### INSTRUCTIONS FOR THE TASK
Copy exactly the lines of the data below that run from the line holding "Contact (711, 56)" through the line holding "News (828, 16)", both ends included.

### RECORDS SHOWN

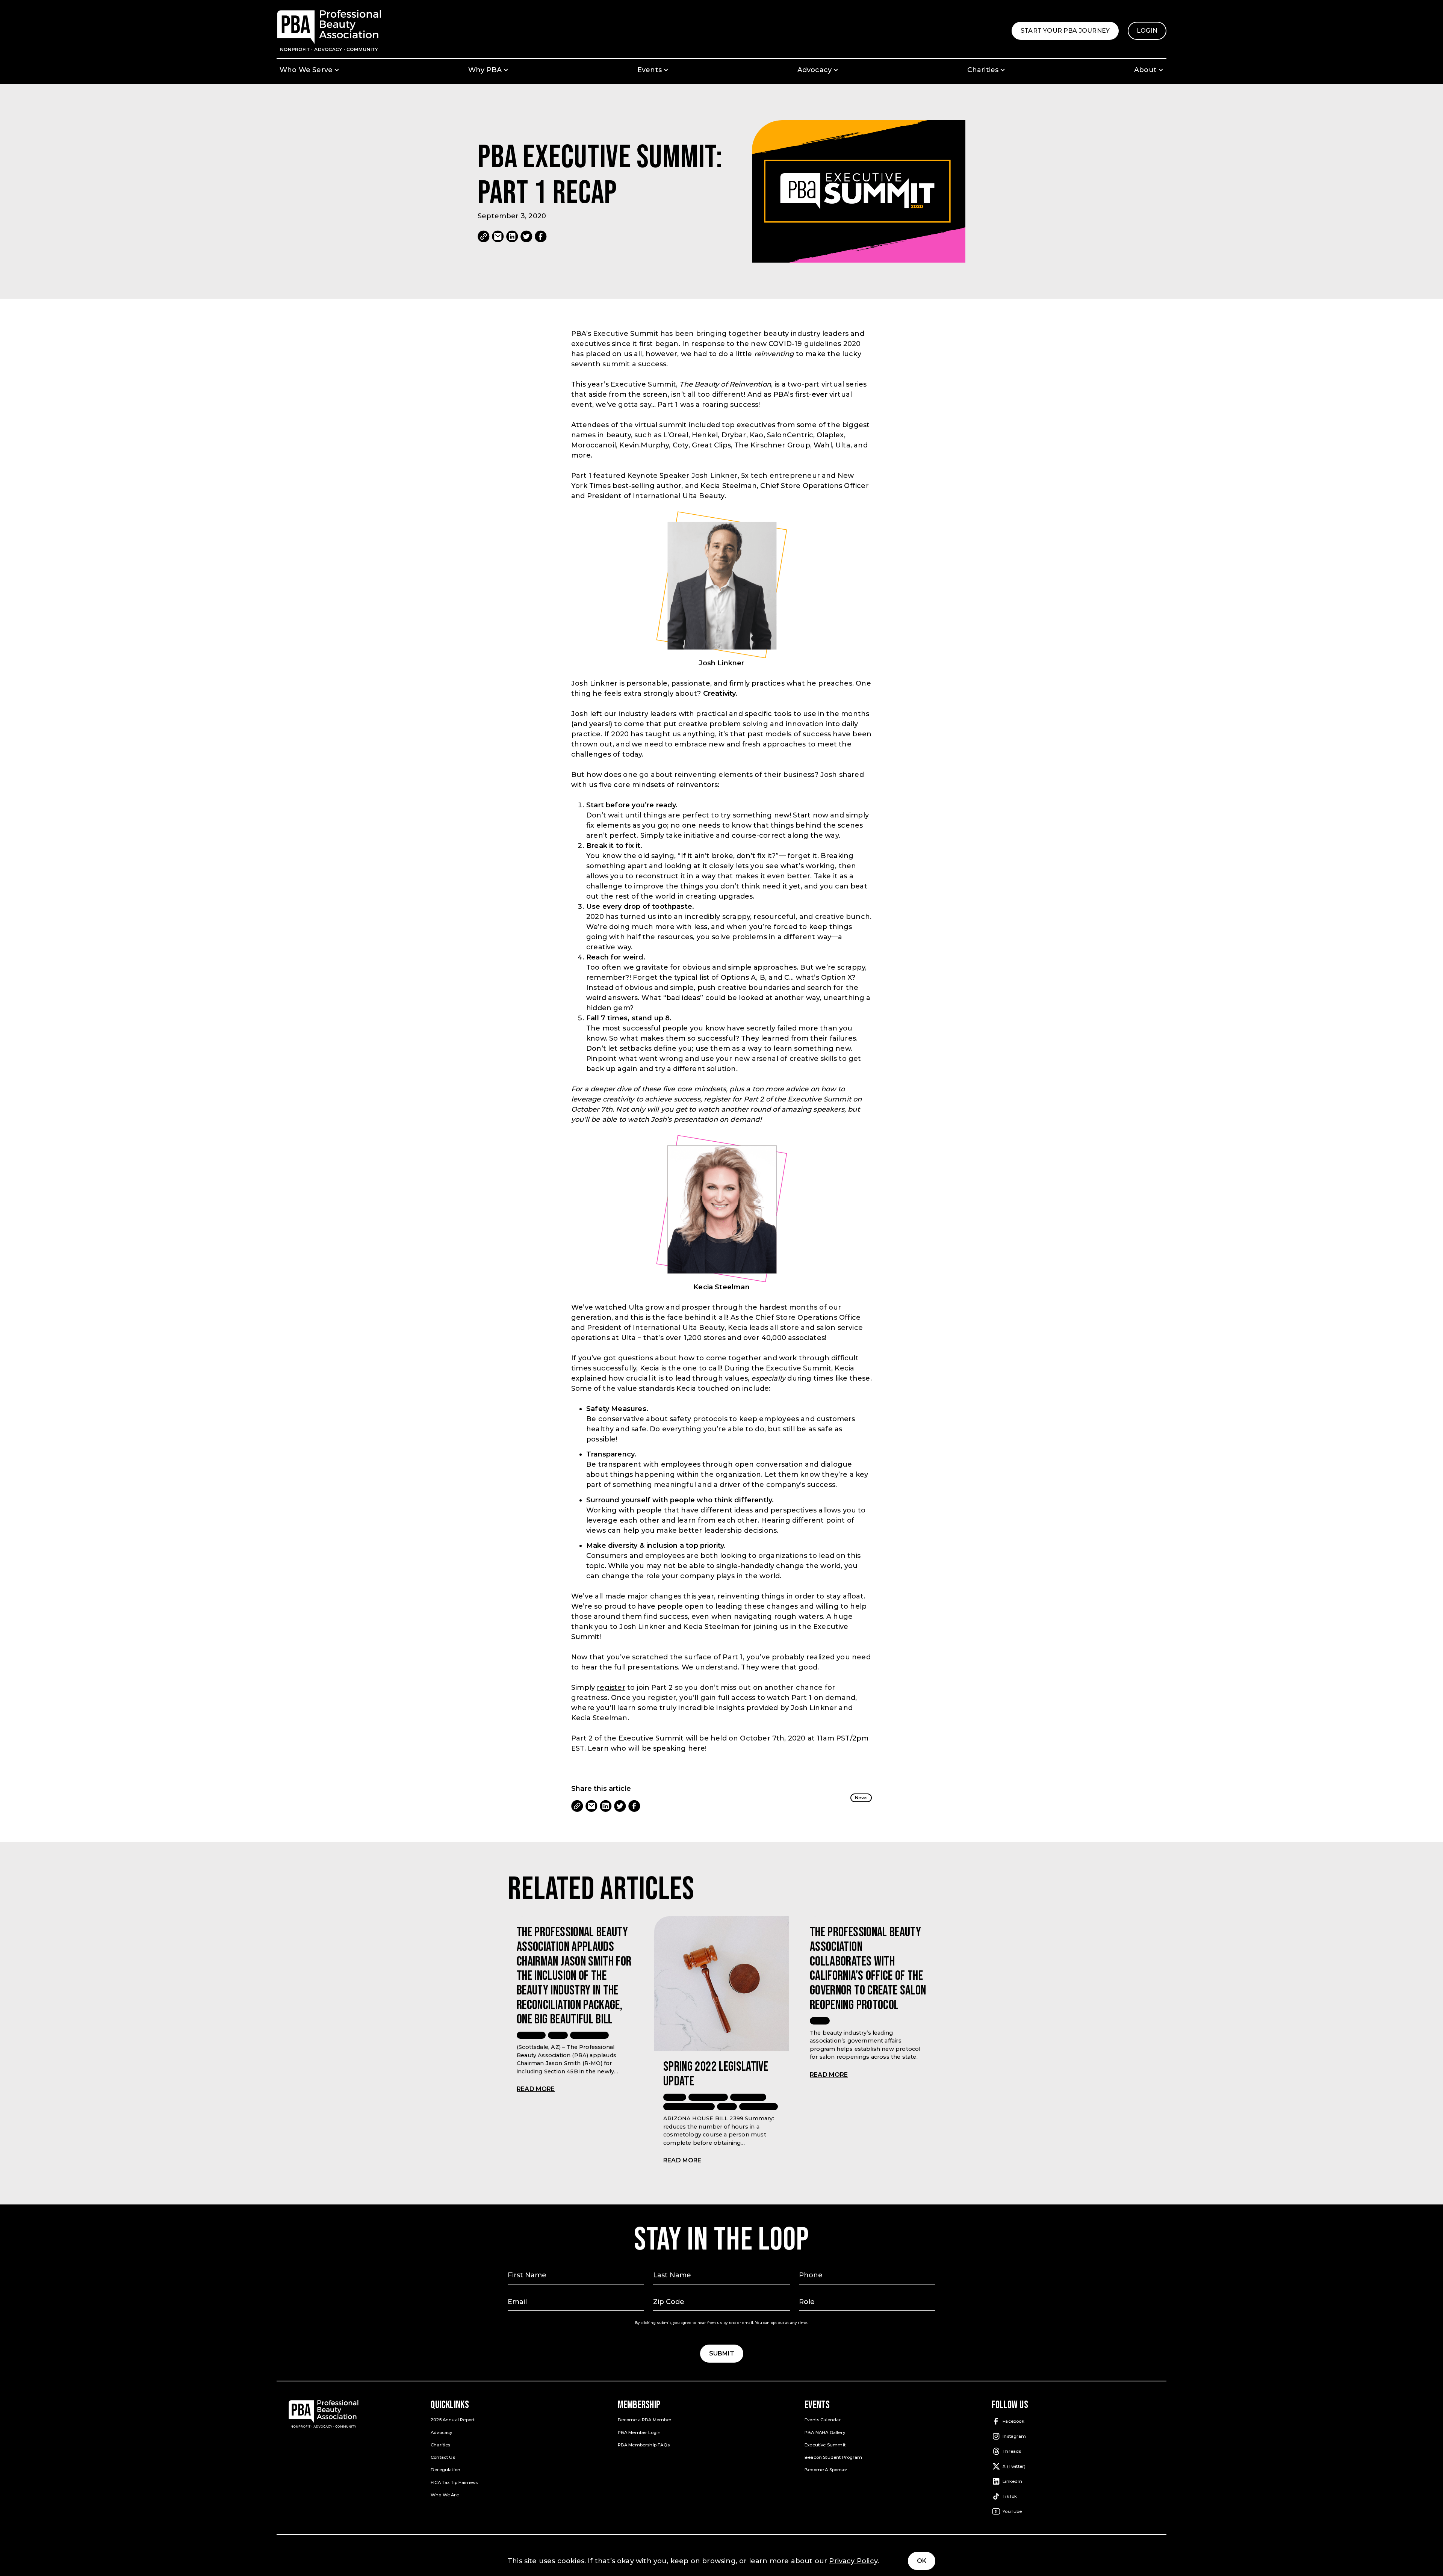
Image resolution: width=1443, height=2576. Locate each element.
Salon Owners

==

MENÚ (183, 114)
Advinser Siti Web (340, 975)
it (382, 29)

--

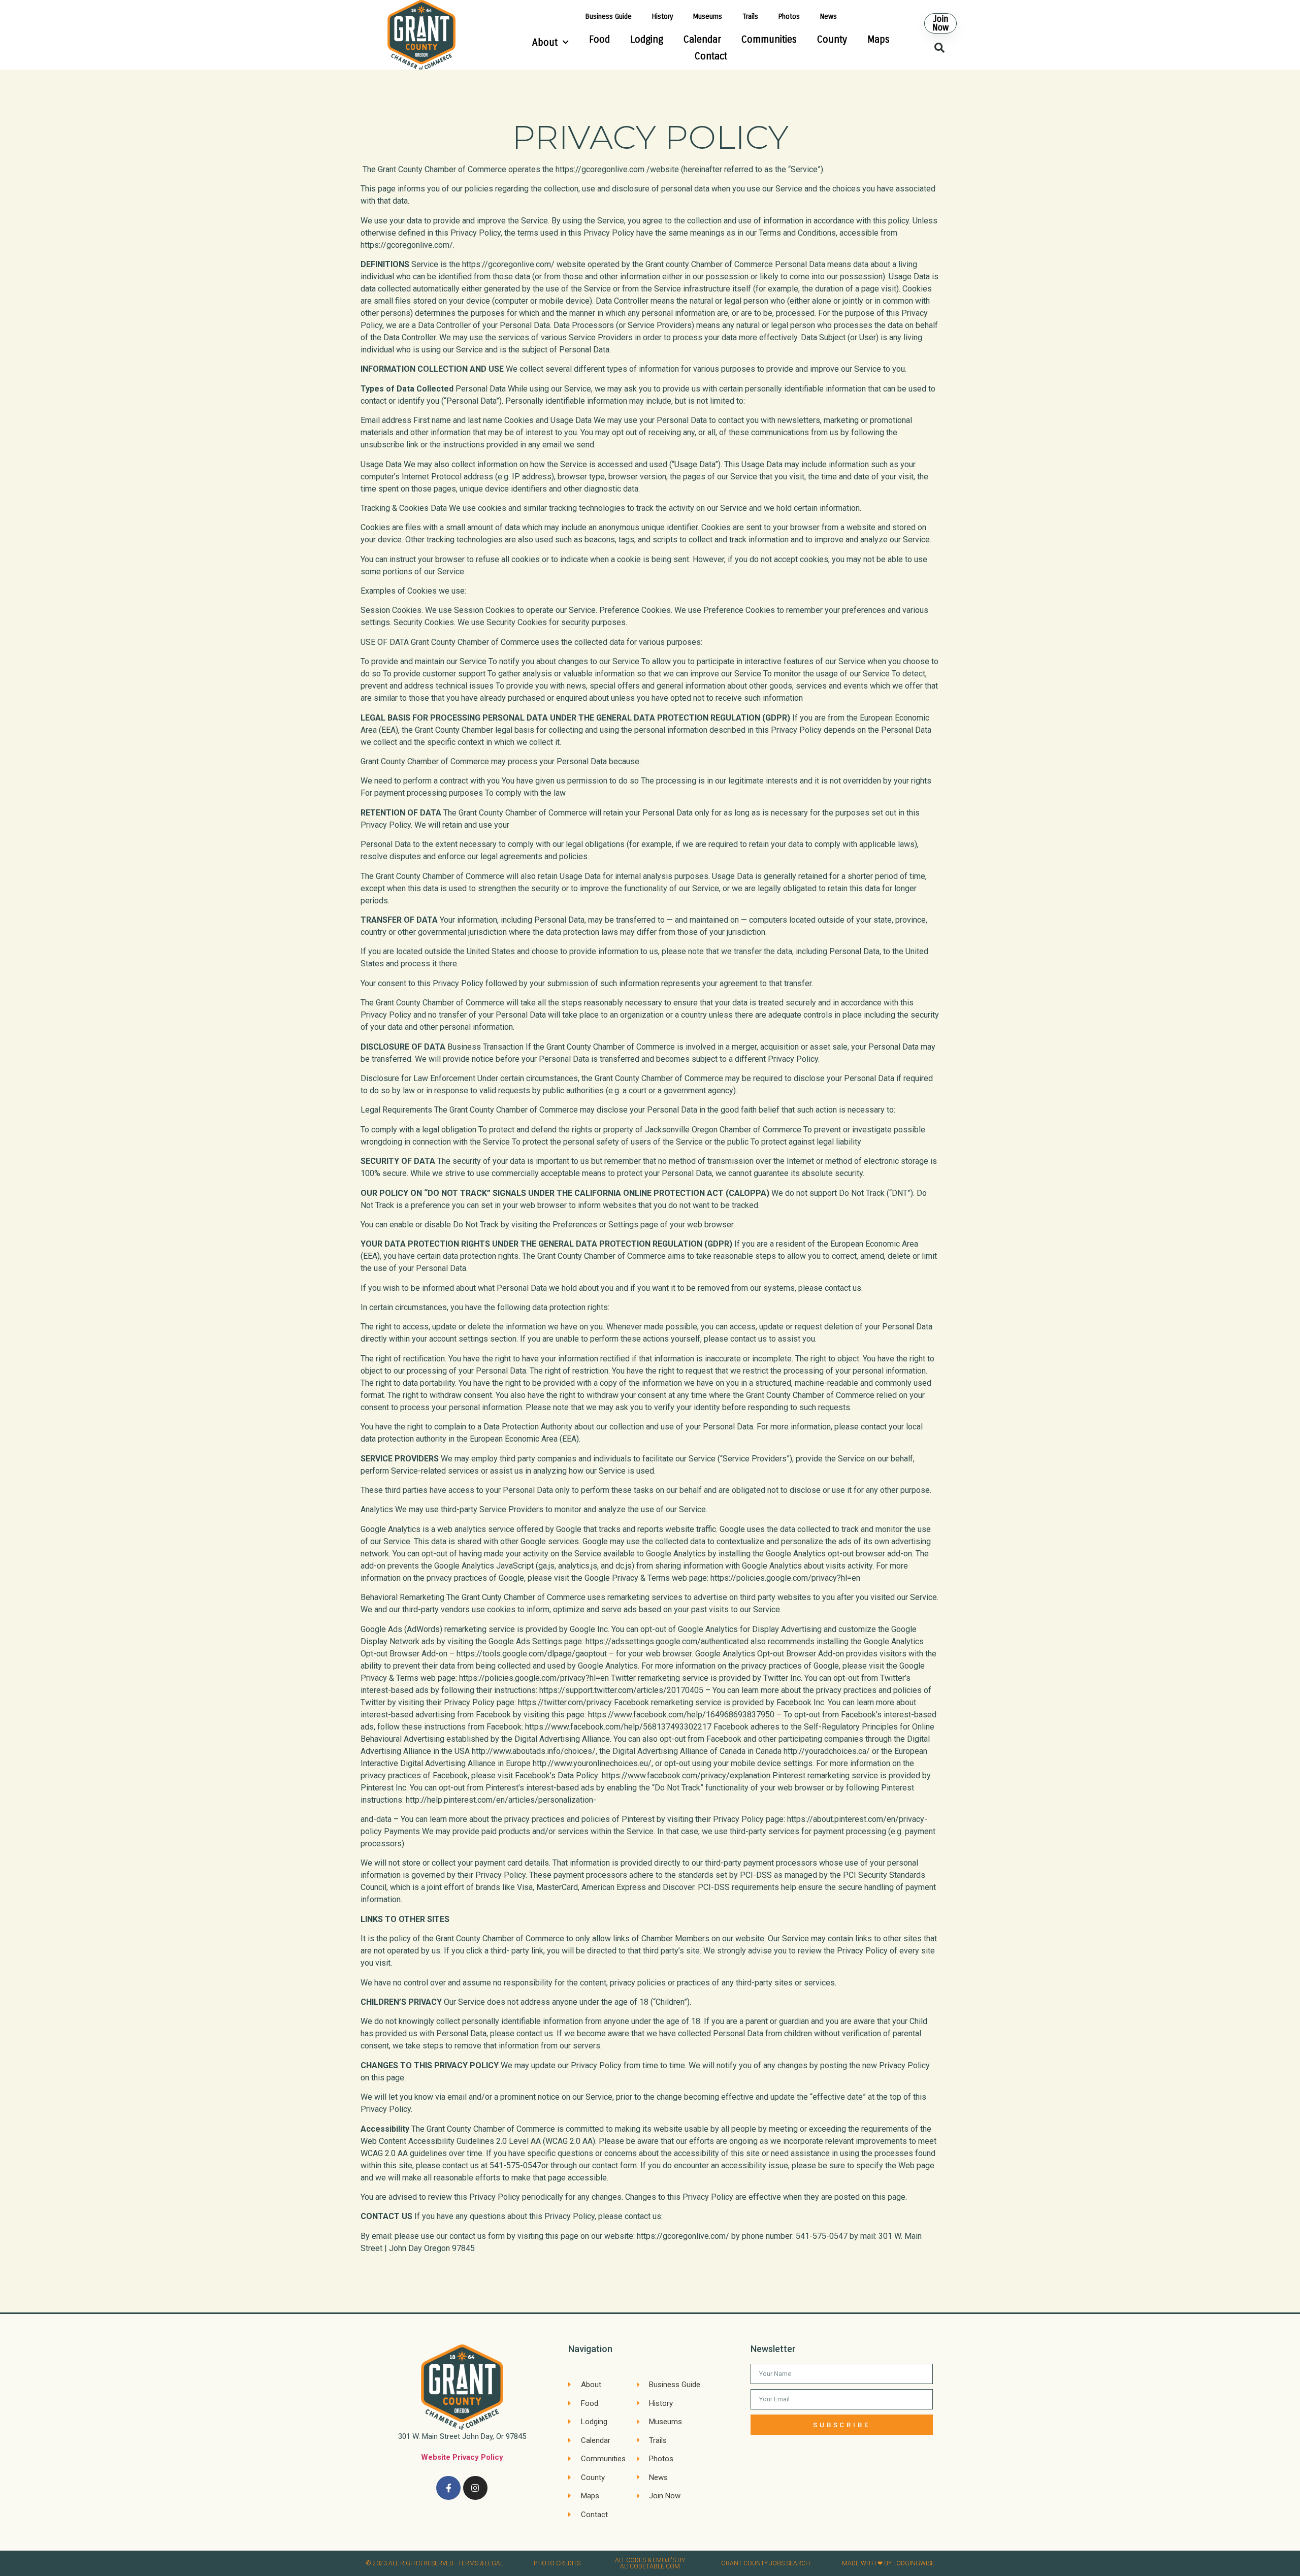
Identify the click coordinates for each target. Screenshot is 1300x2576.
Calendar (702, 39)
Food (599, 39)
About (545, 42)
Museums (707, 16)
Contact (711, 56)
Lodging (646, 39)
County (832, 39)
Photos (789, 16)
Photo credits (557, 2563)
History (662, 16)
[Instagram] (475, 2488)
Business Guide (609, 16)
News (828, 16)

### YOUR RESPONSE
Contact (711, 56)
Lodging (646, 39)
County (832, 39)
Photos (789, 16)
Photo credits (557, 2563)
History (662, 16)
[Instagram] (475, 2488)
Business Guide (609, 16)
News (828, 16)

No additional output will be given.